Identify every line in the entries that contains the word "gray", and copy each of those lines.

Stored records:
- - - - -
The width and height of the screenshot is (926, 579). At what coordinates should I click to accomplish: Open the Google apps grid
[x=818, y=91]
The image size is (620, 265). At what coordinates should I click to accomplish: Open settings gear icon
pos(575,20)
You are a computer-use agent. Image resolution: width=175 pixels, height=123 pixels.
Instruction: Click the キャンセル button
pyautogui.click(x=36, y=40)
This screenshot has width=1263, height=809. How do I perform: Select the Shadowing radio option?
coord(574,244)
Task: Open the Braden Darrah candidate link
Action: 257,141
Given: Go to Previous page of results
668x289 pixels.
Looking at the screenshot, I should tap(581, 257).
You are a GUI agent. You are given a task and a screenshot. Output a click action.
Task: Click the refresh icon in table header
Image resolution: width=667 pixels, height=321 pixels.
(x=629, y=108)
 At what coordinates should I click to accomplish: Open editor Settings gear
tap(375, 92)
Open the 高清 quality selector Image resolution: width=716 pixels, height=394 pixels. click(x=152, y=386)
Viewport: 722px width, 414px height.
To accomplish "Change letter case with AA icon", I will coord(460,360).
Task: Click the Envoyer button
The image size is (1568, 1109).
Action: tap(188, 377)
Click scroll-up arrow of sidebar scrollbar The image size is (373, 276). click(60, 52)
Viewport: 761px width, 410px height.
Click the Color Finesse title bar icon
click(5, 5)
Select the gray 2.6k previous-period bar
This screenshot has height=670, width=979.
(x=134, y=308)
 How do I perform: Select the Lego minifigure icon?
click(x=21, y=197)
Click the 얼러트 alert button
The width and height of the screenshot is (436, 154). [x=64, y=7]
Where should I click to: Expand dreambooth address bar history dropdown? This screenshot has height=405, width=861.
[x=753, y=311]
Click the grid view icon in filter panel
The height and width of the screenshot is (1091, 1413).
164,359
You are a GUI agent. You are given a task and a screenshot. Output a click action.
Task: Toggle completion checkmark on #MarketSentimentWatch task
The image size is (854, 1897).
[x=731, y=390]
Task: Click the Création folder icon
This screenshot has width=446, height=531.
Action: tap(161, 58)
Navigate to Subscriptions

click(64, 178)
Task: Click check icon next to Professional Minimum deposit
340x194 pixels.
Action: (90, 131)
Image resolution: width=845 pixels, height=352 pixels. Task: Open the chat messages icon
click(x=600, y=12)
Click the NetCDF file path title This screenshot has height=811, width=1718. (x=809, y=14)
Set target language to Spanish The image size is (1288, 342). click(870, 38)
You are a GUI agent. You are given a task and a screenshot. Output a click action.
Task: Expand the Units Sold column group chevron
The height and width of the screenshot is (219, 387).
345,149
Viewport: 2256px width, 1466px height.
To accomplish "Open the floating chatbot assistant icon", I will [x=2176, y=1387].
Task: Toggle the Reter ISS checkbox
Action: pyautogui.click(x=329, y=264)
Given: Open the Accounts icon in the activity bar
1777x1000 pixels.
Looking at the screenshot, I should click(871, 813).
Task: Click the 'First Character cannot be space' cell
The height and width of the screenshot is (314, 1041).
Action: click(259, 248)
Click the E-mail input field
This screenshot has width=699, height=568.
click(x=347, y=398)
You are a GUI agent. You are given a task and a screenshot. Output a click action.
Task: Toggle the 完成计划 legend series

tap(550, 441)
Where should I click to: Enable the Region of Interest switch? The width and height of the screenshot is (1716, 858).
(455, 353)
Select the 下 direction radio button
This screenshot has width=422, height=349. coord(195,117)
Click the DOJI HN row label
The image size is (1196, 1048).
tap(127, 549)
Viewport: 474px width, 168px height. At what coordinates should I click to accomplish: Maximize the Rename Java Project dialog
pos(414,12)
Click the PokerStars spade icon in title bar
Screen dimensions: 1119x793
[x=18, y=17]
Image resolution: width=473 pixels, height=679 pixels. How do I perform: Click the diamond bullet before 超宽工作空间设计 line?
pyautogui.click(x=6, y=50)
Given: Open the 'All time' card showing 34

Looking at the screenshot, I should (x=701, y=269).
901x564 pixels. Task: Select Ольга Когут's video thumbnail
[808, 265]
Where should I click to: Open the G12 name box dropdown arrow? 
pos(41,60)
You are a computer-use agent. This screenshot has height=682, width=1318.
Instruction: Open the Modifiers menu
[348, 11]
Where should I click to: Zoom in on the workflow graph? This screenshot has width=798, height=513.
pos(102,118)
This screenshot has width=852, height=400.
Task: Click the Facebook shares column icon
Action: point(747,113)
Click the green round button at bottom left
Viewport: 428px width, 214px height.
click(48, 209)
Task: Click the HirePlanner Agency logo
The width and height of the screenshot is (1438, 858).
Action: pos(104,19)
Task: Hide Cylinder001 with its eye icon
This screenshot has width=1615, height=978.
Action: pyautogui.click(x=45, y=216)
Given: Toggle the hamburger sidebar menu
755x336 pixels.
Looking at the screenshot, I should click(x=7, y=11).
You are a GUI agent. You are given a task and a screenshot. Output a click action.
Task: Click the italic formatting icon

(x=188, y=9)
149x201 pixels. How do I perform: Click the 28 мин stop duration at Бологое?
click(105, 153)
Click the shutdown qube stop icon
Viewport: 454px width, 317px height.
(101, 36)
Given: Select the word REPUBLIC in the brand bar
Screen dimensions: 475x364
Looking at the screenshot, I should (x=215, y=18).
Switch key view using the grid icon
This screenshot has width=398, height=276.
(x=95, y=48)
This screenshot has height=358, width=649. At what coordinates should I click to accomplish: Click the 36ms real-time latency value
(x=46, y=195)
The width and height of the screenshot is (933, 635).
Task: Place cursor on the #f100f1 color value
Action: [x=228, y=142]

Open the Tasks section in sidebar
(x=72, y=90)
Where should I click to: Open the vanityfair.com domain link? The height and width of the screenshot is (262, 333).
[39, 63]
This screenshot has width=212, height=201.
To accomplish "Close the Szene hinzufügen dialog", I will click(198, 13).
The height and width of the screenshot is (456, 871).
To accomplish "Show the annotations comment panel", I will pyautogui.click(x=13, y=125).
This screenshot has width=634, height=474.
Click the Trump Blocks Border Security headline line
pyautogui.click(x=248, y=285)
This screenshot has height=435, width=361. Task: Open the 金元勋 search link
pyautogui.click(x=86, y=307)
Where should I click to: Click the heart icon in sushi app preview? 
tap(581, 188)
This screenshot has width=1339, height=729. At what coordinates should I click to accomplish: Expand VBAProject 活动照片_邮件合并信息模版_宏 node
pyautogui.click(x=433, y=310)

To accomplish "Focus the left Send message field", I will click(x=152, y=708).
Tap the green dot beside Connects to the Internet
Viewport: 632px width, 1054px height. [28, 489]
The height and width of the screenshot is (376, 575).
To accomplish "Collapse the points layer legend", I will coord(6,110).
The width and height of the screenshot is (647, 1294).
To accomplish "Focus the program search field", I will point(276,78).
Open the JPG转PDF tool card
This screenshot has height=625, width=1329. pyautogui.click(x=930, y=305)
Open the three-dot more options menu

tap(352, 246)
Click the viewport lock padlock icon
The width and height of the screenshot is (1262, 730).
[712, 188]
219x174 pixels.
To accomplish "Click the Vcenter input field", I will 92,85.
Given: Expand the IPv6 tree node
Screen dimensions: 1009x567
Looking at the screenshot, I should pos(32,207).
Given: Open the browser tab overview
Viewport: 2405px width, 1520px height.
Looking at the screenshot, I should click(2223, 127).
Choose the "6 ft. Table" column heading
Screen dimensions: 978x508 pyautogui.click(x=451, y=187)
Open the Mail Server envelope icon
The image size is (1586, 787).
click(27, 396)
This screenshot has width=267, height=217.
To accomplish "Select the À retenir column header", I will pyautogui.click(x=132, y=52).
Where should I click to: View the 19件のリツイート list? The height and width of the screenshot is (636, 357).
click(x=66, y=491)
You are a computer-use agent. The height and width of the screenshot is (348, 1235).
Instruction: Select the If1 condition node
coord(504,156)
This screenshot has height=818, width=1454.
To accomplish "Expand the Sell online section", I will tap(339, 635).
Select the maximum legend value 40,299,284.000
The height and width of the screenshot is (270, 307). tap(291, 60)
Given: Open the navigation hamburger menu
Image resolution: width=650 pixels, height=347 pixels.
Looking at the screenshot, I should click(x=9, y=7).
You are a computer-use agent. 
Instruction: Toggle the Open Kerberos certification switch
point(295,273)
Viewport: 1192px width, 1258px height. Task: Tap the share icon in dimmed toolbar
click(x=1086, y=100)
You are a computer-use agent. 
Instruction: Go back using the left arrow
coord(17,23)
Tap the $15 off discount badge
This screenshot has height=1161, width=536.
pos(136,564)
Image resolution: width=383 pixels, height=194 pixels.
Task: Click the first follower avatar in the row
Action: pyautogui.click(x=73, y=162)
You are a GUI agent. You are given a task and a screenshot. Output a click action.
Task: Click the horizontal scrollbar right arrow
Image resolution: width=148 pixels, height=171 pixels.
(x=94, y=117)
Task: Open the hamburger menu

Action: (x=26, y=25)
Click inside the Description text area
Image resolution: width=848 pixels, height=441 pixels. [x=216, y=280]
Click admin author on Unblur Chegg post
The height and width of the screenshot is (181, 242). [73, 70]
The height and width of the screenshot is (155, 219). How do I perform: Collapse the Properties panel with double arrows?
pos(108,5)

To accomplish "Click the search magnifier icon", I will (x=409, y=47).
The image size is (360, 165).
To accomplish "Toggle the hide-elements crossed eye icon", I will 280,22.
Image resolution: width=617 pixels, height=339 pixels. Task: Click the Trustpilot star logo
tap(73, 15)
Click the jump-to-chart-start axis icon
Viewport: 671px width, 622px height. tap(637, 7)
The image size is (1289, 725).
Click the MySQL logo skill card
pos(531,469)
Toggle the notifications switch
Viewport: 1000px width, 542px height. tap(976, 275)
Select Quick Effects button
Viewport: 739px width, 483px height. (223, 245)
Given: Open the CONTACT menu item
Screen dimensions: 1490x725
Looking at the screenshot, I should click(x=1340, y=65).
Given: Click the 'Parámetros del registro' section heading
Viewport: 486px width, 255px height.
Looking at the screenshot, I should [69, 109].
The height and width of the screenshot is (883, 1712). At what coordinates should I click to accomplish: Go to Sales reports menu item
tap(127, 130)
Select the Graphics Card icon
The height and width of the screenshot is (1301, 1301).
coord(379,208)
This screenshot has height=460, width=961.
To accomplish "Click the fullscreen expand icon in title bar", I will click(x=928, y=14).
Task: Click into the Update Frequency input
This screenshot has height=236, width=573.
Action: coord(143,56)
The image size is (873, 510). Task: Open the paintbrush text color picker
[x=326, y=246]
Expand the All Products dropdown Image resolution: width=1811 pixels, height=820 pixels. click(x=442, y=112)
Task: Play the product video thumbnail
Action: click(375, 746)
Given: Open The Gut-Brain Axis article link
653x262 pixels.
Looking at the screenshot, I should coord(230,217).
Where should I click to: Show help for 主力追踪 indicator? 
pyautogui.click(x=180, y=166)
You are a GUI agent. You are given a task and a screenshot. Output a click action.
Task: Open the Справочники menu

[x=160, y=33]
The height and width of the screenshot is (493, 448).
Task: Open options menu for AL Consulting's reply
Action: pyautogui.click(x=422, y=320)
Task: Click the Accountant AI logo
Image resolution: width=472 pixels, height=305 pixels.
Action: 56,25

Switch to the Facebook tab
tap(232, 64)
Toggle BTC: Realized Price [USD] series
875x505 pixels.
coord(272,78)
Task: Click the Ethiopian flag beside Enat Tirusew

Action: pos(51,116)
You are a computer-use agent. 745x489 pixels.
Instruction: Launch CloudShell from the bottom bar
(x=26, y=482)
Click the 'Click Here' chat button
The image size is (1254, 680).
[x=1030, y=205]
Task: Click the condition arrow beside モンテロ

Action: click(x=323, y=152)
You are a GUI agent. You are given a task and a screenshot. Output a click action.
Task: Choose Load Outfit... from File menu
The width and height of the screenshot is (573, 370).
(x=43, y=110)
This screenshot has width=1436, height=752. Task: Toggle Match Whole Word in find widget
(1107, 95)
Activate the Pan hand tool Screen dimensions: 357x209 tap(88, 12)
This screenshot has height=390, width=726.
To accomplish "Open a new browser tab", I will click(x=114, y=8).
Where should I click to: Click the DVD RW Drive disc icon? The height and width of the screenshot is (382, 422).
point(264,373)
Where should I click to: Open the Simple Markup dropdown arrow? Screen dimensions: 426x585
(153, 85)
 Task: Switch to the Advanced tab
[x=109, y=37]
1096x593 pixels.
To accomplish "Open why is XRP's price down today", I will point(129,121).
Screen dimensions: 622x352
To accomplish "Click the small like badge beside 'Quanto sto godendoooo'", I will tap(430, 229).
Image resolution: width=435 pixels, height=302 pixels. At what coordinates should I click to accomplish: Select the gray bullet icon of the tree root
- - - - -
Solution below:
Select the gray 2.6k previous-period bar
Image resolution: width=435 pixels, height=302 pixels. At what coordinates should I click to accomplish: Select the gray bullet icon of the tree root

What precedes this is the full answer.